1.5 Savoir et croire
Quand on prie, on ne sait pas ce qu’on fait. Parfois on a envie de s’installer dans cette chaleur, dans cette proximité avec Jésus, Moïse et Elie. C’est ce dont avait envie Pierre quand il propose de planter sa tente, mais Matthieu ne le dit pas, néanmoins Luc et Marc le disent : « il ne savait pas ce qu’il disait. »
On ne sait pas trop, nous non plus ce qu’on fait quand on prie, on ne sait pas trop ce qu’on vit comme chrétien. Et on sait encore moins qui est Jésus. Pierre ignore ce qu’il faut faire, au fond, Pierre ignore encore qui est Jésus.
Pourtant, Pierre a fait sa profession de foi, il y a une semaine. Il a dit que, pour lui, Jésus était le Messie, le choisi, l’annoncé, pour faire advenir le Royaume. Mais, ça ne suffit pas.
1.6 La nuée ou le mystère de l’Arche d’Alliance
Alors on voit une nuée. Une nuée sur la montagne, ça nous rappelle un vieux mystère. Un mystère digne d’Indiana Jones, le mystère de l’Arche d’Alliance. Une vieille tradition est évoquée dans le livre des Macchabées pour nous dire que Jérémie a caché l’arche d’Alliance dans une montagne. C’était avant la prise de Jérusalem par les Babyloniens. Or quand Néhémie a reconstruit le Temple, il n’y a pas remis l’arche. On n’a pas retrouvé l’Arche d’Alliance, le Tabernacle, la tente de la présence. Or Jérémie nous a dit qu’on la retrouverait à l’avènement du Royaume, avec une nuée, sur une montagne. Et si Jésus était l’Arche d’Alliance ? On retrouve notre tabernacle, qui n’abrite plus les Dix paroles mais la Parole de Dieu.
1.7 La proclamation du Fils de Dieu
En prison, j’ai discuté de la Transfiguration avec les détenus. Ils ont fait des remarques très intéressantes. L’un m’a dit : « Ah bon, Jésus avait un fils ? » Il n’avait pas compris d’où venait la voix. Un autre m’a dit : « Sur une montagne, comme là ou Abraham a failli tuer son fils ». Et il avait tout a fait raison, dans la Bible grecque, le premier endroit où on parle de Fils « bien aimé », c’est à propos d’Isaac. Jésus est le Fils bien aimé de Dieu, et pour lui, il n’y aura pas d’autre bouc émissaire. Parce que c’est ce Fils qui change tout.
On entend Dieu nous dire que Jésus est son Fils, comme il l’a déjà dit au baptême de Jésus. Le ciel s’ouvre comme il s’est ouvert au baptême, comme il s’ouvrira sur la croix. Si Jésus est de nature divine, c’est qu’il est lié au Père, c’est qu’il est Fils de Dieu.

########################################

**Actions à mener**
A) Répondez à ces questions d'après le texte sur la Transfiguration :
(i) Quels évangélistes rapportent que Pierre « ne savait pas ce qu'il disait » ?
(ii) D'après la vieille tradition évoquée dans le livre des Macchabées, qui a caché l'arche d'Alliance dans une montagne ?
(iii) Dans la Bible grecque, à propos de qui parle-t-on pour la première fois d'un Fils « bien aimé » ?
B) Prolongez le texte sur la Transfiguration à partir de sa dernière phrase.
Les enregistrements ne sont d'aucune utilité ici.

**Données enregistrées**
########################################

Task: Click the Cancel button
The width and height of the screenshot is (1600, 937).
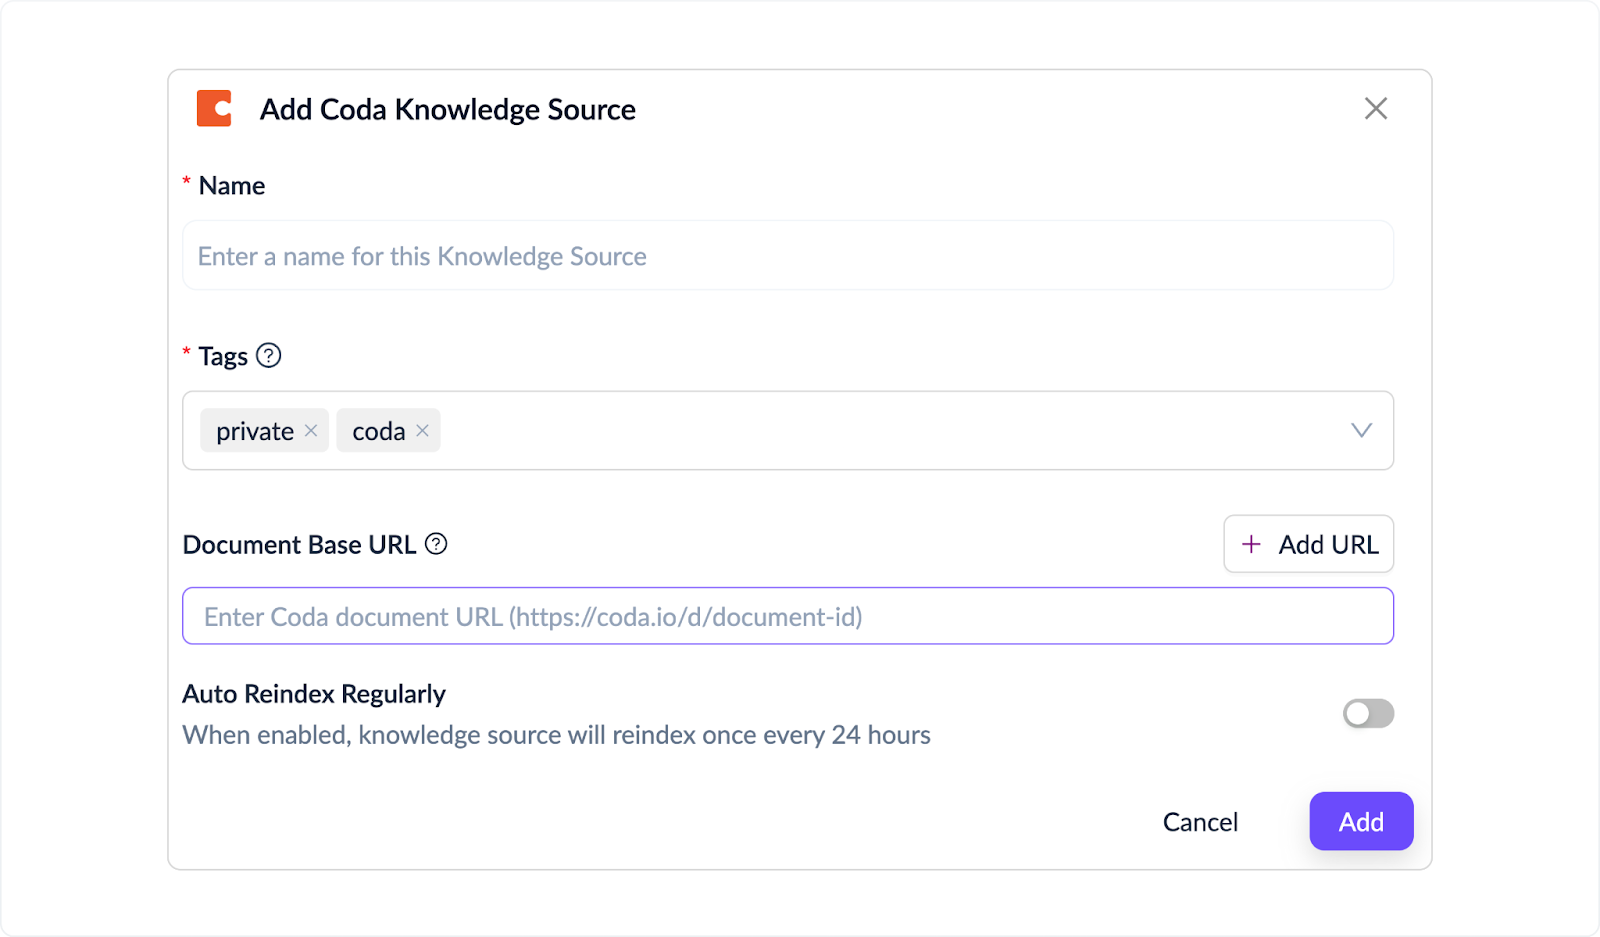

########################################

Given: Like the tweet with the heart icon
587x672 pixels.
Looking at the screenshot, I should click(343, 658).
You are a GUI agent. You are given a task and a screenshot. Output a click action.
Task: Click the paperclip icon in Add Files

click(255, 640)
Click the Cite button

########################################

**Réponses par consigne**
A)
(i) Luc et Marc.
(ii) Jérémie.
(iii) Isaac.

B)
Et il fera de nous ses frères, il fera de nous des fils adoptifs, il nous donnera la vie éternelle avec Dieu. Elie et Moïse qui reviennent des morts peuvent témoigner de la résurrection, mais c’est surtout cette intimité avec Dieu qui nous donne un avant-goût de la résurrection.
Et cet esprit d’adoption, cet amour filial, il nous est communiqué. Quand saint Paul dit à Timothée « fils bien aimé », il reproduit dans le monde les relations internes à Dieu, à la Trinité.
1.8 Adorer
Ce Dieu du passé et du futur, ce Dieu de la loi et de la promesse, ce Dieu qui a donné son fils et adopté l’humanité, je l’adore.
Adorer, concrètement, c’est mettre son visage contre le visage de la Terre, se reconnaître humus, se reconnaître dépendant de Dieu. Abraham met sa face contre la Terre quand il rencontre Dieu. Les apôtres adorent Dieu en Christ. Intérieurement ou extérieurement, après avoir bien discuté avec Dieu, je l’adore. Je me reconnais dépendant de lui.
Dans la première lettre aux Corinthiens, saint Paul nous dit que certains, en voyant les chrétiens qui prient, se sont mis à adorer Dieu qui est présent au milieu d’eux. Nous pouvons adorer Dieu partout où Il est présent.
1.9 Se laisser toucher.
Et finalement je me laisse toucher par le Christ, par ce Dieu qui a touché notre humanité en l’habitant.
Dans la Bible, c’est comme en temps de COVID, ou d’abus, d’habitude on ne touche pas. Toucher, c’est risquer de se rendre impur.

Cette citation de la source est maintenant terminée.